Would you please copy out each entry exactly?

##### DATA FOR REVIEW

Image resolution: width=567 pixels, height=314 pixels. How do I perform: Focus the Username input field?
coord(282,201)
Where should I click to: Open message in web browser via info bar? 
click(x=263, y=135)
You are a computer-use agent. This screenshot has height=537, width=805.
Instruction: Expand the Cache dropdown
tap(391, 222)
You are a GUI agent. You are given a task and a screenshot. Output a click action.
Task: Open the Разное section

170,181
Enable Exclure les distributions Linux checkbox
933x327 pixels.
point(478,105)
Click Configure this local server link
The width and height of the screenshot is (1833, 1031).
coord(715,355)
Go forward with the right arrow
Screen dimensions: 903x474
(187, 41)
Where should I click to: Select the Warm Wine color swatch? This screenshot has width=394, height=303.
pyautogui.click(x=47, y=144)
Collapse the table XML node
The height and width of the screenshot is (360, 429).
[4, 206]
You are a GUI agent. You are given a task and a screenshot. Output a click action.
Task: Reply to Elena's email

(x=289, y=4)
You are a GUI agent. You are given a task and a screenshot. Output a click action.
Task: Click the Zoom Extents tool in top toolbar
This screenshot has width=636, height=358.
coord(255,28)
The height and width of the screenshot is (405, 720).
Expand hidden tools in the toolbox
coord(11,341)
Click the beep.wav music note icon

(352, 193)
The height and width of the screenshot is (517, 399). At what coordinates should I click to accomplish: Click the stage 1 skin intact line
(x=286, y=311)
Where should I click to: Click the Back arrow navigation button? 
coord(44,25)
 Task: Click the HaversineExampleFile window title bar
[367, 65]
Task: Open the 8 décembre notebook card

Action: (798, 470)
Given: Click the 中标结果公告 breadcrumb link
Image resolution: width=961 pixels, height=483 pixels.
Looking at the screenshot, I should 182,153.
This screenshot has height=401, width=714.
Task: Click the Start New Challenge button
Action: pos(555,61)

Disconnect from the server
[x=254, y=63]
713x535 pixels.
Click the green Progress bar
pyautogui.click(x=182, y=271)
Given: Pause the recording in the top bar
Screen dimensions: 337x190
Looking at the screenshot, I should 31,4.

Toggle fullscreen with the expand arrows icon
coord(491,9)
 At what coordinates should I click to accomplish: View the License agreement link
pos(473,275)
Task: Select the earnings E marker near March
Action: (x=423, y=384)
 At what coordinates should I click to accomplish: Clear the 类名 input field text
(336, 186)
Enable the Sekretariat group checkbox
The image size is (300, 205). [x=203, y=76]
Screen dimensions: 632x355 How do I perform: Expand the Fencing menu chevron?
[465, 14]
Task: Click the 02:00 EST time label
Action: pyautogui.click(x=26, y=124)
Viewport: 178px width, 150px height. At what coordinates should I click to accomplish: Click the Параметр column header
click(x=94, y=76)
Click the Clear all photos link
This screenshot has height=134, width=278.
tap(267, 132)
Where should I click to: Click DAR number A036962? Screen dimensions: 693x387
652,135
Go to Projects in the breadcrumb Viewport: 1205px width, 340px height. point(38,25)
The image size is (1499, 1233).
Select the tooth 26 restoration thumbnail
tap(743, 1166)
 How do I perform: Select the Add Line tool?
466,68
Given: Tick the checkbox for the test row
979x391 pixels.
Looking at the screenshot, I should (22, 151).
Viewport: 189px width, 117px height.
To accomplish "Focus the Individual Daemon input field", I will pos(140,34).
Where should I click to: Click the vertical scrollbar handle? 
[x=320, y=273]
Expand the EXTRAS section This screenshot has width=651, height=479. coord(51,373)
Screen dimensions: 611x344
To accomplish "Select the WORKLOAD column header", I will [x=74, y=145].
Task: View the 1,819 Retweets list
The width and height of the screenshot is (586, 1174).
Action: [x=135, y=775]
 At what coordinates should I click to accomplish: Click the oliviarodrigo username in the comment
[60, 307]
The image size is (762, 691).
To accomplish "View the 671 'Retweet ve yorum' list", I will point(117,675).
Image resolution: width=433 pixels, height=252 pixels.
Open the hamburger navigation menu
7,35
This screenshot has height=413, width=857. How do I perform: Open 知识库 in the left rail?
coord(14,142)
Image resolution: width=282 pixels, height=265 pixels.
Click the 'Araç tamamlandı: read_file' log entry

##########

> TASK SOLUTION:
Image resolution: width=567 pixels, height=314 pixels. How do I perform: Focus the Username input field?
coord(282,201)
Where should I click to: Open message in web browser via info bar? 
click(x=263, y=135)
You are a computer-use agent. This screenshot has height=537, width=805.
Instruction: Expand the Cache dropdown
tap(391, 222)
You are a GUI agent. You are given a task and a screenshot. Output a click action.
Task: Open the Разное section

170,181
Enable Exclure les distributions Linux checkbox
933x327 pixels.
point(478,105)
Click Configure this local server link
The width and height of the screenshot is (1833, 1031).
coord(715,355)
Go forward with the right arrow
Screen dimensions: 903x474
(187, 41)
Where should I click to: Select the Warm Wine color swatch? This screenshot has width=394, height=303.
pyautogui.click(x=47, y=144)
Collapse the table XML node
The height and width of the screenshot is (360, 429).
[4, 206]
You are a GUI agent. You are given a task and a screenshot. Output a click action.
Task: Reply to Elena's email

(x=289, y=4)
You are a GUI agent. You are given a task and a screenshot. Output a click action.
Task: Click the Zoom Extents tool in top toolbar
This screenshot has width=636, height=358.
coord(255,28)
The height and width of the screenshot is (405, 720).
Expand hidden tools in the toolbox
coord(11,341)
Click the beep.wav music note icon

(352, 193)
The height and width of the screenshot is (517, 399). At what coordinates should I click to accomplish: Click the stage 1 skin intact line
(x=286, y=311)
Where should I click to: Click the Back arrow navigation button? 
coord(44,25)
 Task: Click the HaversineExampleFile window title bar
[367, 65]
Task: Open the 8 décembre notebook card

Action: (798, 470)
Given: Click the 中标结果公告 breadcrumb link
Image resolution: width=961 pixels, height=483 pixels.
Looking at the screenshot, I should 182,153.
This screenshot has height=401, width=714.
Task: Click the Start New Challenge button
Action: pos(555,61)

Disconnect from the server
[x=254, y=63]
713x535 pixels.
Click the green Progress bar
pyautogui.click(x=182, y=271)
Given: Pause the recording in the top bar
Screen dimensions: 337x190
Looking at the screenshot, I should 31,4.

Toggle fullscreen with the expand arrows icon
coord(491,9)
 At what coordinates should I click to accomplish: View the License agreement link
pos(473,275)
Task: Select the earnings E marker near March
Action: (x=423, y=384)
 At what coordinates should I click to accomplish: Clear the 类名 input field text
(336, 186)
Enable the Sekretariat group checkbox
The image size is (300, 205). [x=203, y=76]
Screen dimensions: 632x355 How do I perform: Expand the Fencing menu chevron?
[465, 14]
Task: Click the 02:00 EST time label
Action: pyautogui.click(x=26, y=124)
Viewport: 178px width, 150px height. At what coordinates should I click to accomplish: Click the Параметр column header
click(x=94, y=76)
Click the Clear all photos link
This screenshot has height=134, width=278.
tap(267, 132)
Where should I click to: Click DAR number A036962? Screen dimensions: 693x387
652,135
Go to Projects in the breadcrumb Viewport: 1205px width, 340px height. point(38,25)
The image size is (1499, 1233).
Select the tooth 26 restoration thumbnail
tap(743, 1166)
 How do I perform: Select the Add Line tool?
466,68
Given: Tick the checkbox for the test row
979x391 pixels.
Looking at the screenshot, I should (22, 151).
Viewport: 189px width, 117px height.
To accomplish "Focus the Individual Daemon input field", I will pos(140,34).
Where should I click to: Click the vertical scrollbar handle? 
[x=320, y=273]
Expand the EXTRAS section This screenshot has width=651, height=479. coord(51,373)
Screen dimensions: 611x344
To accomplish "Select the WORKLOAD column header", I will [x=74, y=145].
Task: View the 1,819 Retweets list
The width and height of the screenshot is (586, 1174).
Action: [x=135, y=775]
 At what coordinates should I click to accomplish: Click the oliviarodrigo username in the comment
[60, 307]
The image size is (762, 691).
To accomplish "View the 671 'Retweet ve yorum' list", I will point(117,675).
Image resolution: width=433 pixels, height=252 pixels.
Open the hamburger navigation menu
7,35
This screenshot has height=413, width=857. How do I perform: Open 知识库 in the left rail?
coord(14,142)
Image resolution: width=282 pixels, height=265 pixels.
Click the 'Araç tamamlandı: read_file' log entry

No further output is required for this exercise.